**WHAT IS EXPECTED**
The records below must be transcribed exactly. Do not include the pictures.
________
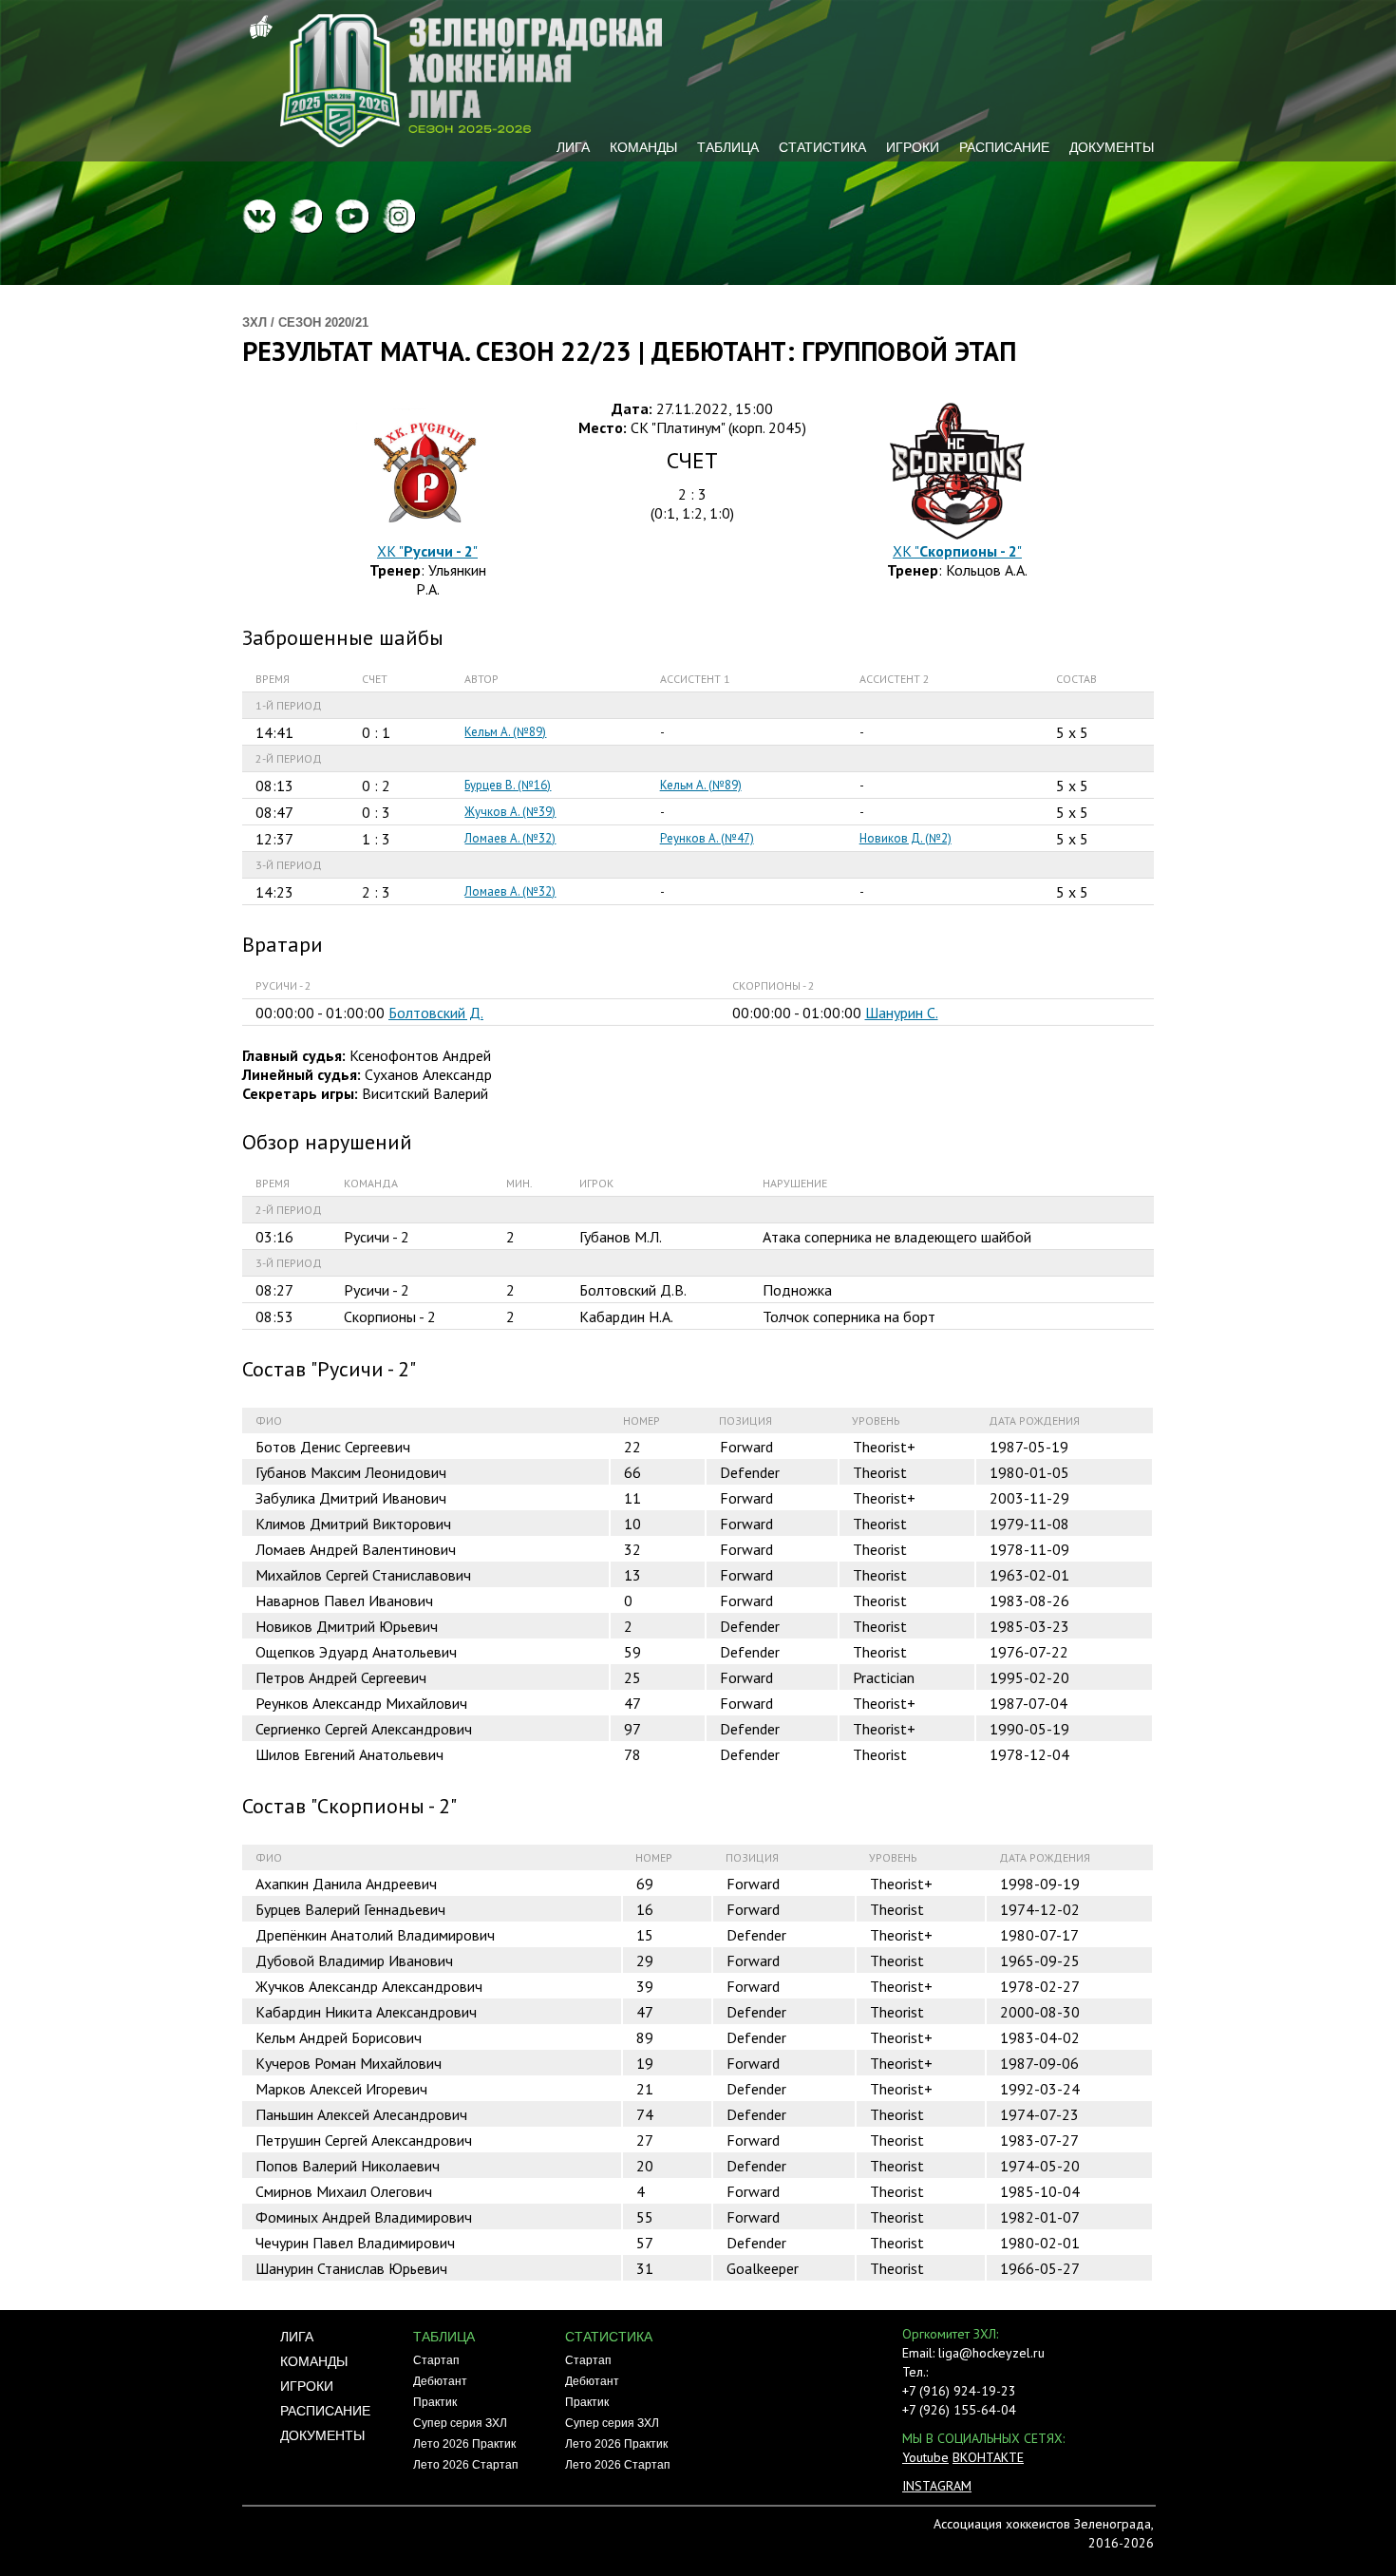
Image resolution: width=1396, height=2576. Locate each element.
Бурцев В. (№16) (507, 785)
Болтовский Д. (435, 1012)
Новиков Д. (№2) (905, 838)
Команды (643, 147)
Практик (435, 2402)
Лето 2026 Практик (464, 2444)
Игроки (912, 147)
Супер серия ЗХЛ (460, 2423)
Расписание (1004, 147)
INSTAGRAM (937, 2485)
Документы (1111, 147)
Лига (573, 147)
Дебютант (440, 2381)
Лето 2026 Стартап (466, 2465)
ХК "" (427, 550)
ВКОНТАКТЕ (988, 2457)
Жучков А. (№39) (510, 812)
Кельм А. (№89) (505, 732)
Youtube (925, 2457)
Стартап (436, 2360)
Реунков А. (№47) (707, 838)
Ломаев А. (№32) (510, 838)
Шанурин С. (901, 1012)
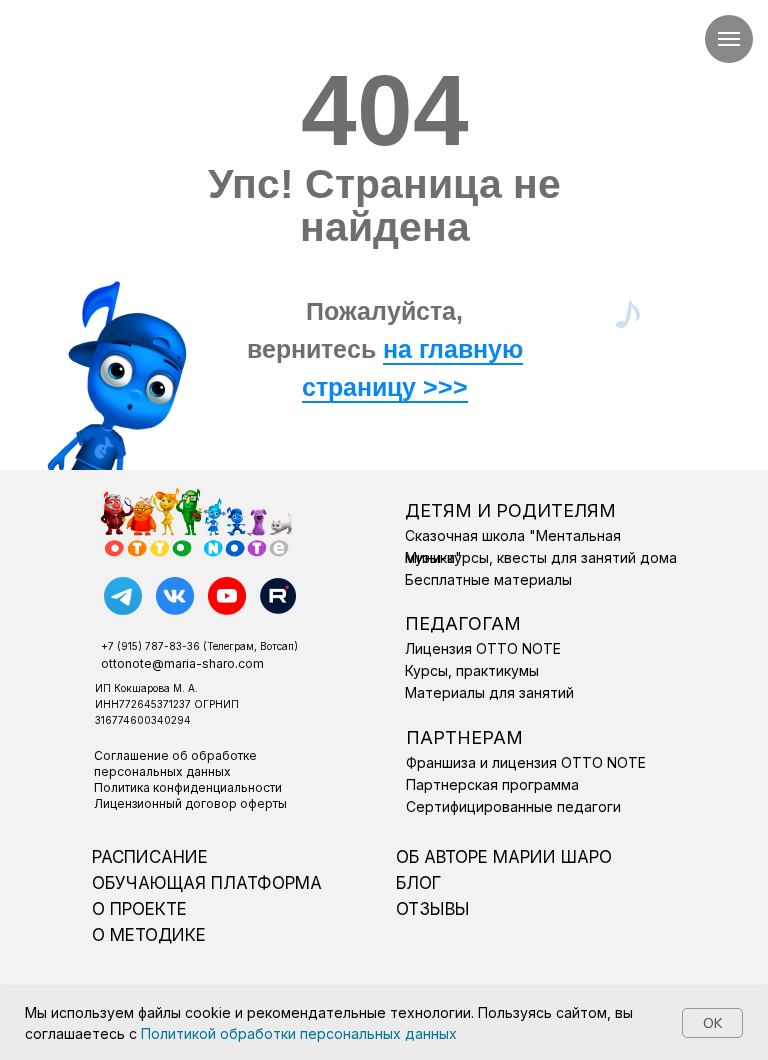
________
**EXERCISE RESULT**
Image resolution: width=1396, height=2576. Locate each element.
Бурцев В. (№16) (507, 785)
Болтовский Д. (435, 1012)
Новиков Д. (№2) (905, 838)
Команды (643, 147)
Практик (435, 2402)
Лето 2026 Практик (464, 2444)
Игроки (912, 147)
Супер серия ЗХЛ (460, 2423)
Расписание (1004, 147)
INSTAGRAM (937, 2485)
Документы (1111, 147)
Лига (573, 147)
Дебютант (440, 2381)
Лето 2026 Стартап (466, 2465)
ХК "" (427, 550)
ВКОНТАКТЕ (988, 2457)
Жучков А. (№39) (510, 812)
Кельм А. (№89) (505, 732)
Youtube (925, 2457)
Стартап (436, 2360)
Реунков А. (№47) (707, 838)
Ломаев А. (№32) (510, 838)
Шанурин С. (901, 1012)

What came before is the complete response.